* **INSTRUCTIONS**
A: Answer these questions from the news item on Sinclair IS Pharma's annual results, marking each answer (i), (ii), (iii) to match:
(i) What were the company's total revenues for the year ended June 30?
(ii) What kind of product is Cryogesic?
(iii) At what price were the company's shares trading Thursday morning?
B: List every amount given in GBP in the news item on Sinclair IS Pharma's annual results.
C: From the news item on Sinclair IS Pharma's annual results, quote the passage between "19th Sep 2013" and "acquisition IS Pharma.", inclusive.

* **PASSAGE SHOWN**
19th Sep 2013 09:50
LONDON (Alliance News) - Sinclair IS Pharma PLC Thursday showed widened pretax losses despite increased revenues due to impairment charges for the ailing products of its acquisition IS Pharma.
For the year ended June 30, total revenues were GBP55.4 million, up from GBP51.4 million the previous year. The company posted a pretax loss of GBP17 million, widened from GBP6.2 million in the previous year, with GBP2.2 million in reorganisation costs and GBP15.2 million in impairment charges in relation to acquisition IS Pharma contributing.
The company said that it had seen significant positive developments over the half year, which were offset by several operating headwinds. It had seen strong growth in its core brands and emerging markets, it said, but this was mitigated by the poor performance of its non-core products Variquel, a solvent for solutions for injection, and Cryogesic, a vapo-coolant spray for numbing the skin.
These products were acquired with IS Pharma, but were adversely affected by generic competition, Sinclair said. However, the company said that it believed the sales affected by negative trends were now stabilised.
Sinclair said that international growth would be vital to its success as a result of the lacklustre macroeconomic and pharmaceutical-industry backdrop in Europe.
Shares in the speciality pharmaceutical company were trading down 0.25 pence at 29.00 pence Thursday morning.

* **DATASET**
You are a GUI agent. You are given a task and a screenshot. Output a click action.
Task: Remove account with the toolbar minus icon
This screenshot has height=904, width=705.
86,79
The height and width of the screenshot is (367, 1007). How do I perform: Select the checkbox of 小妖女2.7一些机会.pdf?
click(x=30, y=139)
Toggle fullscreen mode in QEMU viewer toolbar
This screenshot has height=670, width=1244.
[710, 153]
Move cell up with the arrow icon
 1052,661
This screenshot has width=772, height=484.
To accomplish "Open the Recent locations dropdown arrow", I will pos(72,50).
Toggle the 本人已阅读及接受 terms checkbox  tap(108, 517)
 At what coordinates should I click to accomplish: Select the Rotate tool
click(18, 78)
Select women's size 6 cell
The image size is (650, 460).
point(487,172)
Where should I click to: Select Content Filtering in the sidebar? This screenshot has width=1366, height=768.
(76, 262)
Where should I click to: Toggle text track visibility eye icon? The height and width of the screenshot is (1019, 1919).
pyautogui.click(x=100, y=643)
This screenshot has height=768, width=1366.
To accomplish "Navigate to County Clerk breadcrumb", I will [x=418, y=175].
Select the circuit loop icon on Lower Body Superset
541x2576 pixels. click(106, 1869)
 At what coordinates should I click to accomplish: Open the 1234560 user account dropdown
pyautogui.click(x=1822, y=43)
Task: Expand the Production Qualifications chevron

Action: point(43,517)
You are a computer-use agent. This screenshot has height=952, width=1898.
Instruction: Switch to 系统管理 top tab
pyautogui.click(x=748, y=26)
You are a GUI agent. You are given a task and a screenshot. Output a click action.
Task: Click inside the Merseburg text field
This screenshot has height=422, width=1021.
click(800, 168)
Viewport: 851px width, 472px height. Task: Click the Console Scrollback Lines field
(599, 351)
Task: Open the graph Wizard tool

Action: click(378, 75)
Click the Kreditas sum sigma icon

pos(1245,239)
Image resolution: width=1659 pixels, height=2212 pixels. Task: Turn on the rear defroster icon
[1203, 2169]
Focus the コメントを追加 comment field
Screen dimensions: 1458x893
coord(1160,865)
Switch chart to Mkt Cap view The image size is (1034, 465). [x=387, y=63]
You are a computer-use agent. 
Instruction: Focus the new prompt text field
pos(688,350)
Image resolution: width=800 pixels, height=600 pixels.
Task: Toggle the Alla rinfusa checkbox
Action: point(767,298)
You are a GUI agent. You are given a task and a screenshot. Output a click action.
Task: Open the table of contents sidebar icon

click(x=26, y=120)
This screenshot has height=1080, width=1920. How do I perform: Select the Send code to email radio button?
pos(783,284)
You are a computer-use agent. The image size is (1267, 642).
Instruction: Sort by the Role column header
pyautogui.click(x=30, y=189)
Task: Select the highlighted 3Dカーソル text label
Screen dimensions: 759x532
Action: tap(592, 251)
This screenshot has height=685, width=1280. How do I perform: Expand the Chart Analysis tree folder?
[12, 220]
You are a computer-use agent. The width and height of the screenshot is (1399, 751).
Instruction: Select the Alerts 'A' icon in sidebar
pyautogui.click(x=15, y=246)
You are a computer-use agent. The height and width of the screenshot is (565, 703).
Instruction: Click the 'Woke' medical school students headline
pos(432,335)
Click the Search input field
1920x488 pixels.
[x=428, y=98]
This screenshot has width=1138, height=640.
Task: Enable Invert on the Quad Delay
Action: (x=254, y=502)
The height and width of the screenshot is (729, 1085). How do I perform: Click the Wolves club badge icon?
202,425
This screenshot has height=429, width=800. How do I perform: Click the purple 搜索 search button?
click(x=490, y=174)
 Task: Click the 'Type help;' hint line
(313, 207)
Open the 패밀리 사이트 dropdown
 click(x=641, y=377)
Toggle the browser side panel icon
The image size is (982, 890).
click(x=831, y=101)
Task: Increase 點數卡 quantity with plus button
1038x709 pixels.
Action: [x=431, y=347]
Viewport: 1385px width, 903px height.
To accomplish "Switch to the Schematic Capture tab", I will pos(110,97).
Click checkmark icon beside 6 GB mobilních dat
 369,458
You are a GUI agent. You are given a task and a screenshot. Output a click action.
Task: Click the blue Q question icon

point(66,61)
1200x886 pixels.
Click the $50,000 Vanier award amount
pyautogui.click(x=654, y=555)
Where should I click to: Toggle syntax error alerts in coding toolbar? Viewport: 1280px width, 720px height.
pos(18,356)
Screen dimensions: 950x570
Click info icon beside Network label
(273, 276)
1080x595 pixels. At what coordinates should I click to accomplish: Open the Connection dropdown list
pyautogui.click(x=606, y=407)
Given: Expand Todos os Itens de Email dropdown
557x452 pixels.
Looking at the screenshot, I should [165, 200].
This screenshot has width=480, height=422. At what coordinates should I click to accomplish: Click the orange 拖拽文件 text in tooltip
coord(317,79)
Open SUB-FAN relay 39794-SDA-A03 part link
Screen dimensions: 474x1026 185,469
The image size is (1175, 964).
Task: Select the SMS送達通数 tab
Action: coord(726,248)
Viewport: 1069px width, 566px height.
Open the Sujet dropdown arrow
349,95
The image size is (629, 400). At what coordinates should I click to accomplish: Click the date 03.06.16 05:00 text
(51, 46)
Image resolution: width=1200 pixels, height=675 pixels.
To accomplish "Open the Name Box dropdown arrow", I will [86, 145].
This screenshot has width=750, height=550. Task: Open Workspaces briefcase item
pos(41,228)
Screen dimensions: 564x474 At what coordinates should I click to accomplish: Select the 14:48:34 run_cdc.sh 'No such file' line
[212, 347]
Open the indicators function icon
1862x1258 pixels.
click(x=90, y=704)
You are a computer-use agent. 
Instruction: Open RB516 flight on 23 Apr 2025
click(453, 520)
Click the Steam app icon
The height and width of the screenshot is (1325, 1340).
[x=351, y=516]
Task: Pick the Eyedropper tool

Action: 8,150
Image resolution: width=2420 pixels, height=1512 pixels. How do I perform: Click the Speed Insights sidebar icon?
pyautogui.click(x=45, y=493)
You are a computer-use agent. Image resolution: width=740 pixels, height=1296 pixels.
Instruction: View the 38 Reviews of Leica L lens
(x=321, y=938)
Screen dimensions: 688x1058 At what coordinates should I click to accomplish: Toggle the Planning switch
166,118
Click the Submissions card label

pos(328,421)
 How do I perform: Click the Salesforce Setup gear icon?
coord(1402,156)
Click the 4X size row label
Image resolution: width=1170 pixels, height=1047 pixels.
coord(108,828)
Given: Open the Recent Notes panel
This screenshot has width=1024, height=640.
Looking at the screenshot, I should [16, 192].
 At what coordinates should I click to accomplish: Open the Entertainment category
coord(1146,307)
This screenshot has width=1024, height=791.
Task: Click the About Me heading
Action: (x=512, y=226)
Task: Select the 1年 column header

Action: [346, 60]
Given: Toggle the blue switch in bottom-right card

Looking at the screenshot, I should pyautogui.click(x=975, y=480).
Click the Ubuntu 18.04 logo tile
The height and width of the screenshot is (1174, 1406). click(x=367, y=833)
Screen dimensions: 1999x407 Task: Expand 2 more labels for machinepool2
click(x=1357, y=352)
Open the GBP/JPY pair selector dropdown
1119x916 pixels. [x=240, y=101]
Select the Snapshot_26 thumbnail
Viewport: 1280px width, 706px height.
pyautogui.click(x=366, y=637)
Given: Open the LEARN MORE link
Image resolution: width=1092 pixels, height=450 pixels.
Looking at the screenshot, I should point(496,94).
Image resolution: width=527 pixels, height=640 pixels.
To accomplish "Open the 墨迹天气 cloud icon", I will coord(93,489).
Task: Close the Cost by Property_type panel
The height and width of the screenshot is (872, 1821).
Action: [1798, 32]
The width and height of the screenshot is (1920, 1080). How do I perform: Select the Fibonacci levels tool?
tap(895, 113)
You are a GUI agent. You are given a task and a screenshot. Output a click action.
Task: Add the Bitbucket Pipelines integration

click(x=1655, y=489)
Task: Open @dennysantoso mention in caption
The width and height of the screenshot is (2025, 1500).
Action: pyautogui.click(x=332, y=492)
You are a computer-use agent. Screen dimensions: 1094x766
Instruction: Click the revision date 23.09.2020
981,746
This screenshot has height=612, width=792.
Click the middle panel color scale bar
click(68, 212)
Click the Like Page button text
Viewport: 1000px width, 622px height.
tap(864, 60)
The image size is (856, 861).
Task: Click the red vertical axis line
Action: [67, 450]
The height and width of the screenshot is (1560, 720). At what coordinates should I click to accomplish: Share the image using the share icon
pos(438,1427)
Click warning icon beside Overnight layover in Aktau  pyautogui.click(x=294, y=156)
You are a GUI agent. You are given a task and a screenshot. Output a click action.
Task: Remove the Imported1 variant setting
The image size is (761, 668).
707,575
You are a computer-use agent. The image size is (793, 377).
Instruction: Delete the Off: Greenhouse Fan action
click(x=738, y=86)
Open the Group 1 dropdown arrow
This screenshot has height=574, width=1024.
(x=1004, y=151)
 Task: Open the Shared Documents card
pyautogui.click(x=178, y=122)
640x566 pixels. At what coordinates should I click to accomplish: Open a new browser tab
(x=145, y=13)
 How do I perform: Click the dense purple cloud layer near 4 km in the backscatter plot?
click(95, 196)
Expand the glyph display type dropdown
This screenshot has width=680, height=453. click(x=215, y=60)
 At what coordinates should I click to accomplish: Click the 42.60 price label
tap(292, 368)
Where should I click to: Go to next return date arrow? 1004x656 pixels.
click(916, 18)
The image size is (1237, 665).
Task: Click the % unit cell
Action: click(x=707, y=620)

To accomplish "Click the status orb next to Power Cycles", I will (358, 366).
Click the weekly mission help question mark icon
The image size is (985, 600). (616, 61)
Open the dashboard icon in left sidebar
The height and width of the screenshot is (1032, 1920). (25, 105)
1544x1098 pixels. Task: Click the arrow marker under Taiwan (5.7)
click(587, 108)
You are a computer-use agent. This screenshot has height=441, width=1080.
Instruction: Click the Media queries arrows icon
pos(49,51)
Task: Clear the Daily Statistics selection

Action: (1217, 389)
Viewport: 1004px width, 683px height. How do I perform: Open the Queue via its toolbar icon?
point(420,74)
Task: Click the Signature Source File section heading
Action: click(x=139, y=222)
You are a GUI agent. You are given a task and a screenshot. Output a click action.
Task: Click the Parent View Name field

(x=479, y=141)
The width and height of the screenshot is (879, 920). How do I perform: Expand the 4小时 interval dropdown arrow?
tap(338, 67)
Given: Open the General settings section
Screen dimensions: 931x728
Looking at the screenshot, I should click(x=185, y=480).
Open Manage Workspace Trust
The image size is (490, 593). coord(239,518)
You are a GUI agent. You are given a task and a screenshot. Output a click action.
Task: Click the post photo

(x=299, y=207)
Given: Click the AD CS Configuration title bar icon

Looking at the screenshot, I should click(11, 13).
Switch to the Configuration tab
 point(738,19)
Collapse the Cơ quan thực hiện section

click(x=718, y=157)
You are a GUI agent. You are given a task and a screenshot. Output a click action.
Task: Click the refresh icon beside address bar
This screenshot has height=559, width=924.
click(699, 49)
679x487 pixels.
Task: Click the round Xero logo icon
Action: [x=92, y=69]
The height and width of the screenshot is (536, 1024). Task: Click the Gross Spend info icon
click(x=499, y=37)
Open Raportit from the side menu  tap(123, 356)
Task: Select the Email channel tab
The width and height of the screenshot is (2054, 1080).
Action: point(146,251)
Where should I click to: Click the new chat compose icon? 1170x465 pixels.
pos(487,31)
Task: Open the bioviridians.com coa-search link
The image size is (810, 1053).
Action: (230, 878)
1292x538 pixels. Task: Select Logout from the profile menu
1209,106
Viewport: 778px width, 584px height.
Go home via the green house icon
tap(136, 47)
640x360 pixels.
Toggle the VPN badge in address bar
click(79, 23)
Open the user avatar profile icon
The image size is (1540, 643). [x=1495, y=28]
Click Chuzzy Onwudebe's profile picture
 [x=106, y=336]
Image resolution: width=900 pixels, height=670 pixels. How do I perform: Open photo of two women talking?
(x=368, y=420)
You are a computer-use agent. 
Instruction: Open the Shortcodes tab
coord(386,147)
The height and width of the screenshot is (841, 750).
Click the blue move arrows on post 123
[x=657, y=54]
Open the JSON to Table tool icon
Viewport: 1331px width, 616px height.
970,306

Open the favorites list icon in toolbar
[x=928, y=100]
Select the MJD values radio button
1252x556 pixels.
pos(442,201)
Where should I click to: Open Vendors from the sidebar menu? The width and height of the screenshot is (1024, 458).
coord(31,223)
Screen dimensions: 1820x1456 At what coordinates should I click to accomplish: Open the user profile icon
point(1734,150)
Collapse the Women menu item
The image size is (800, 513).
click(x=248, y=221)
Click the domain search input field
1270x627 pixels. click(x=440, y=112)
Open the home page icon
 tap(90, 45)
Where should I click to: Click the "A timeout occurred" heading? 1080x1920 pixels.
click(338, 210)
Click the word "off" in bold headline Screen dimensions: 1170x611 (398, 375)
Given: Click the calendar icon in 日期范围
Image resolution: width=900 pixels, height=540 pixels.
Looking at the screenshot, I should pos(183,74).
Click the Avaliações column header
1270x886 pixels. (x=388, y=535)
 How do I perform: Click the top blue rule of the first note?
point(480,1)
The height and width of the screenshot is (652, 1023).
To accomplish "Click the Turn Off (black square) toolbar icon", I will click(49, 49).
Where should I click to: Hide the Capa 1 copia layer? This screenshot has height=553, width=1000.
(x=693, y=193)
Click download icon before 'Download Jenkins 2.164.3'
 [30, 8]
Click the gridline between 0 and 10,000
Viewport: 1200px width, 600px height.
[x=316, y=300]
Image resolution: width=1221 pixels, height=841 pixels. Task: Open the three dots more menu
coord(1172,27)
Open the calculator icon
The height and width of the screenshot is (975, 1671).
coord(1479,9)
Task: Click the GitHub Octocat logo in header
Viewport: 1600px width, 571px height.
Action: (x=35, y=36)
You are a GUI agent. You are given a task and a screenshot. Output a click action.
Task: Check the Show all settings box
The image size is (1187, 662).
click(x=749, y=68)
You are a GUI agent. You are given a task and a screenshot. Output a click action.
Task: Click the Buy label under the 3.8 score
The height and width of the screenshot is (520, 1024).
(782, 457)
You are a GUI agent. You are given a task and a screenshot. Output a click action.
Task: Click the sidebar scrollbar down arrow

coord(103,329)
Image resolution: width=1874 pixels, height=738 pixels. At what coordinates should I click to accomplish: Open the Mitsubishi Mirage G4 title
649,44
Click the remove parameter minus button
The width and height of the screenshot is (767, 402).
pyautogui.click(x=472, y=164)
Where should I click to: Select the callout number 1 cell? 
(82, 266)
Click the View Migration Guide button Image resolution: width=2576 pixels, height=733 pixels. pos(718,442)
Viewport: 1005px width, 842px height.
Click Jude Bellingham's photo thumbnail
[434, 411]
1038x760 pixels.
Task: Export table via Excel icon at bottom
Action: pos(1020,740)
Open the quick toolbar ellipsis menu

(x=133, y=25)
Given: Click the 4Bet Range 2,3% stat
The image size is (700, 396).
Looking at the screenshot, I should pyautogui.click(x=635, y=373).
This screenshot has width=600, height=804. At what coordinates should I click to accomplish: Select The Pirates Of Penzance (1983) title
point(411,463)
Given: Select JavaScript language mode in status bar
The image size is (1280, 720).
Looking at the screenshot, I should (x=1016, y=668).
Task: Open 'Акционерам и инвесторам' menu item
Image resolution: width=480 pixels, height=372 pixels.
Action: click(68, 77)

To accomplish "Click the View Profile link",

* **SOLUTIONS TO THE PROBLEMS**
A:
(i) GBP55.4 million
(ii) A vapo-coolant spray for numbing the skin
(iii) 29.00 pence

B:
GBP55.4 million
GBP51.4 million
GBP17 million
GBP6.2 million
GBP2.2 million
GBP15.2 million

C:
19th Sep 2013 09:50
LONDON (Alliance News) - Sinclair IS Pharma PLC Thursday showed widened pretax losses despite increased revenues due to impairment charges for the ailing products of its acquisition IS Pharma.